----- VORLIEGENDER TEXT
Zu einem verwandten Thema wurde in zwei der drei Gruppen über die Vor- und Nachteile der Kombination einer freiberuflichen Tätigkeit mit einem Angestelltendasein diskutiert, die einigen den graduellen Übergang zur Selbstständigkeit in Vollzeit ermöglicht und für andere der ideale Weg ist, um ihre Bedürfnisse nach Sicherheit und Selbstbestimmung auf lange Sicht miteinander zu kombinieren. Hier hatten die meisten Teilnehmer schon die für sie passende Lösung gefunden: Die Mehrheit arbeitet in Vollzeit als freiberufliche Sprachdienstleister, nur wenige sind in Teilzeit angestellt – zum Beispiel in der Pflege oder in der Erwachsenenbildung –, und von ihnen streben nicht alle die Freiberuflichkeit in Vollzeit an, oder sie haben noch ein  weiteres Standbein als Selbstständige in Aussicht, etwa im Online-Marketing. Es bestand weitestgehend Einigkeit darüber, dass es in der Anfangszeit der Freiberuflichkeit für die meisten Berufseinsteiger eine finanzielle sowie mentale Entlastung ist, mit einem festen monatlichen Einkommen rechnen zu können.

Dauerthema Akquise

Gerade für Kollegen, die erst seit einigen Monaten bis Jahren selbstständig sind, ist die Kundenakquise ein zentraler Punkt, mit dem wir uns schon am Vortag im Gespräch mit der Anwältin Sabine Nielsen zum Thema Kaltakquise auseinandergesetzt hatten. Daran knüpft der schrittweise Austausch des Kundenstamms an, den sich einige Teilnehmer zum Ziel setzten, die mit den derzeitigen Honoraren, die ihre Kunden zu zahlen bereit sind, noch nicht zufrieden sind. Die Mitglieder waren sich einig, dass ein solches Vorhaben viel Durchhaltevermögen fordert, aber für die Freude an der Arbeit, die Zukunftssicherheit des eigenen Unternehmens – ebenfalls ein Thema, über das ausführlich gesprochen wurde: sich selbst als Unternehmer wahrnehmen – und auch für den Kampf gegen Dumpingpreise in unserer Branche unerlässlich ist.
----------
ZU ERLEDIGEN:
1. Mit wem fand laut dem Text zur Selbstständigkeit am Vortag das Gespräch zum Thema Kaltakquise statt?
2. Gib aus dem Text zur Selbstständigkeit die Stelle wortgetreu wieder, die bei „Dauerthema Akquise“ beginnt und bei „Branche unerlässlich ist.“ endet.
----- BEREITGESTELLTE ANGABEN
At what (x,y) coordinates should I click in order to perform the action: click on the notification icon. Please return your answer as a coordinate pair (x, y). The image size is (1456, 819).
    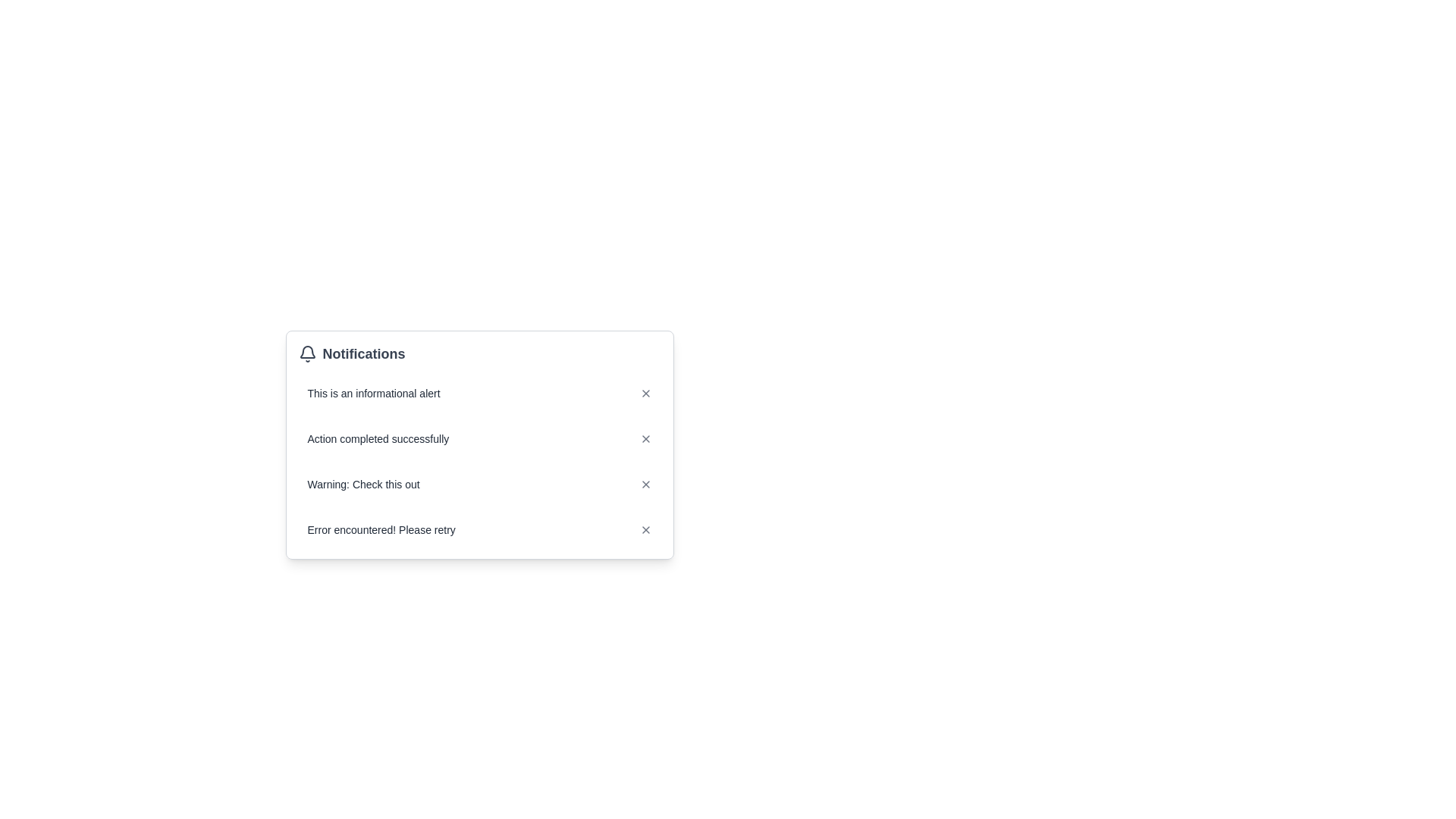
----------
----- BEREITGESTELLTE ANGABEN
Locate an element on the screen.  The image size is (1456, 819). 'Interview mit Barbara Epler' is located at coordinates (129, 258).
----------
----- BEREITGESTELLTE ANGABEN
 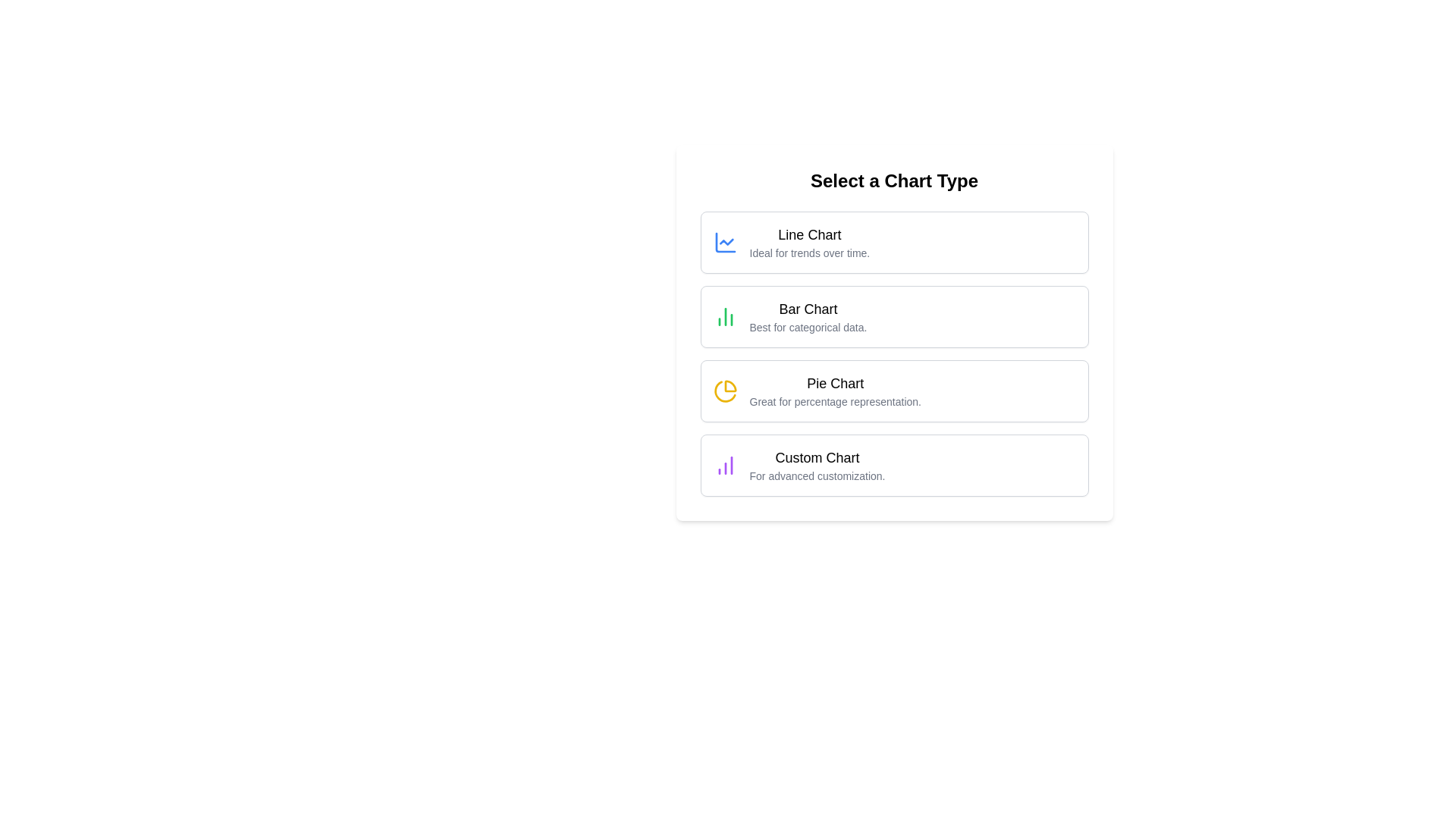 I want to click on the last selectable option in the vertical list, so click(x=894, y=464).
----------
LÖSUNGEN:
1. Mit der Anwältin Sabine Nielsen.

2.
Dauerthema Akquise

Gerade für Kollegen, die erst seit einigen Monaten bis Jahren selbstständig sind, ist die Kundenakquise ein zentraler Punkt, mit dem wir uns schon am Vortag im Gespräch mit der Anwältin Sabine Nielsen zum Thema Kaltakquise auseinandergesetzt hatten. Daran knüpft der schrittweise Austausch des Kundenstamms an, den sich einige Teilnehmer zum Ziel setzten, die mit den derzeitigen Honoraren, die ihre Kunden zu zahlen bereit sind, noch nicht zufrieden sind. Die Mitglieder waren sich einig, dass ein solches Vorhaben viel Durchhaltevermögen fordert, aber für die Freude an der Arbeit, die Zukunftssicherheit des eigenen Unternehmens – ebenfalls ein Thema, über das ausführlich gesprochen wurde: sich selbst als Unternehmer wahrnehmen – und auch für den Kampf gegen Dumpingpreise in unserer Branche unerlässlich ist.